Smith Street opened last October in historic Carroll Gardens, not too far from the Brooklyn Navy Yard, where sailors once lined up for the anchors, pinups, and panthers they picked off of flash sheets. It’s exactly what clients can do today, choosing from the sheets created by legends like Bert Grimm, Phil Sims, and Brooklyn Blackie that line the strawberry-vanilla-chocolate–colored walls.
While the three have a large clientele for custom work, they schedule their appointments so that every day, someone who comes in off the street can get tattooed. In fact, the open parlor feel and laid-back vibe is specifically designed to welcome walk-ins. “We love the street shop,” says Boltz. “That’s what we all came up doing. I was doing that for 10 years before someone said they wanted something ‘special’ from me.”
It’s a change from the custom-only studio trend throughout New York that has led to some snobbery over personalized work. In response, Quinters says, “Some customers will come in and say they don’t know what they want, and we’ll tell them to pick something off the wall. Then they’ll say, ‘I don’t want something off the wall!’ But how do you not want that? Are you too good for old Bill Jones flash?”
Beyond the old-school flash, the three internationally renowned artists will also tattoo kanji, tribals, portraits, and anything else that people bring in. “We’ll do anything,” says Krak, who also owns Top Shelf Tattooing in Bayside, Queens, and splits his time between the two shops. “We love tattooing. This is all we want to do and make good business—no monkey business.”
“Making that stuff look good and look cool, that’s the real test,” says Quinters.
“That’s being a tattooer,” adds Boltz, “and those are the most difficult tattoos because you’re not in your comfort zone.”
That comfort zone is the traditional-style tattooing that they are known for. Krak breaks down the differences in their approach: “It’s pretty simple: Eli does the fanciest, the prettiest, tattooing of all three of us. His style is more delicate, and even though his tattoos still look tough, they have a feminine quality to them. Mine is the simplest, probably the toughest and crudest of us three, and Boltz is somewhere in the middle.”
Boltz breaks in, “People tend to come to me for the most random stuff. In the same day, I’ll get a really black, gnarly skull, and then a really pretty girl head with a fancy butterfly. Meanwhile, Bert will do three gnarly skulls in a row or wolf heads.”
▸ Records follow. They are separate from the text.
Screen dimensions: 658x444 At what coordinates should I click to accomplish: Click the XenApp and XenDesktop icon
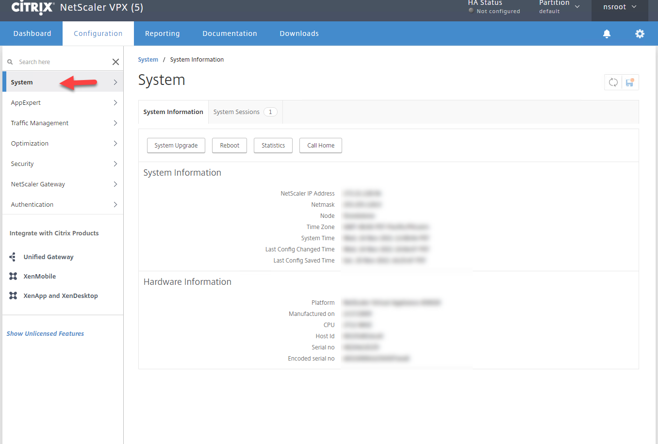(x=13, y=296)
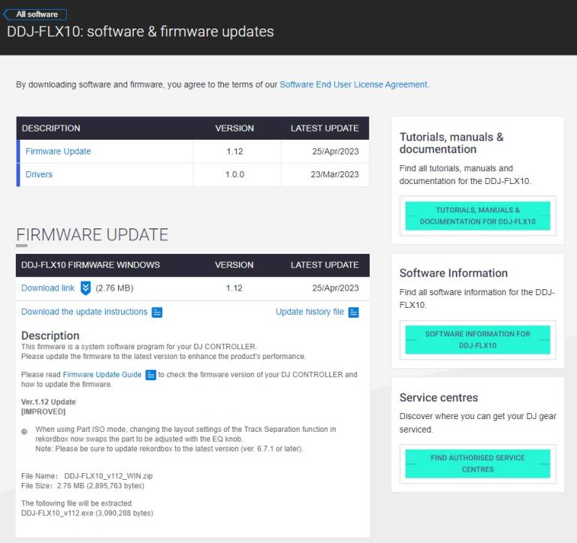Jump to Firmware Update in description table
This screenshot has width=577, height=543.
(58, 151)
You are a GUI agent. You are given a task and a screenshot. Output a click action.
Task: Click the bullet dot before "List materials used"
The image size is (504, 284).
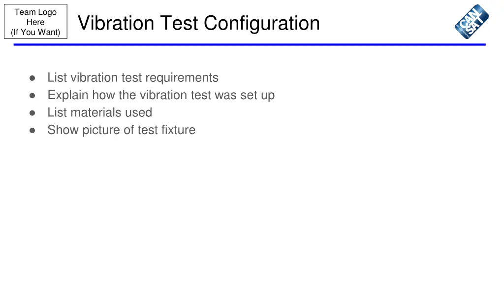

“All my tattoos are, like, head-related: animal heads, skeleton heads. …” says Krak.
“And I’ll do three butterflies in a row,” Quinters breaks in, smiling. “I like what I do. I don’t want that to change too much.”
The guys chime in and out, adding to and even finishing each other’s sentences—a by-product of a long friendship that was the impetus behind “Smith Street Tattoo Parlour in the first place. “When you open up your own place, you want it to be you and your best friends,” says Boltz. “How lucky are we that our best friends are also our favorite tattooers who we look up to?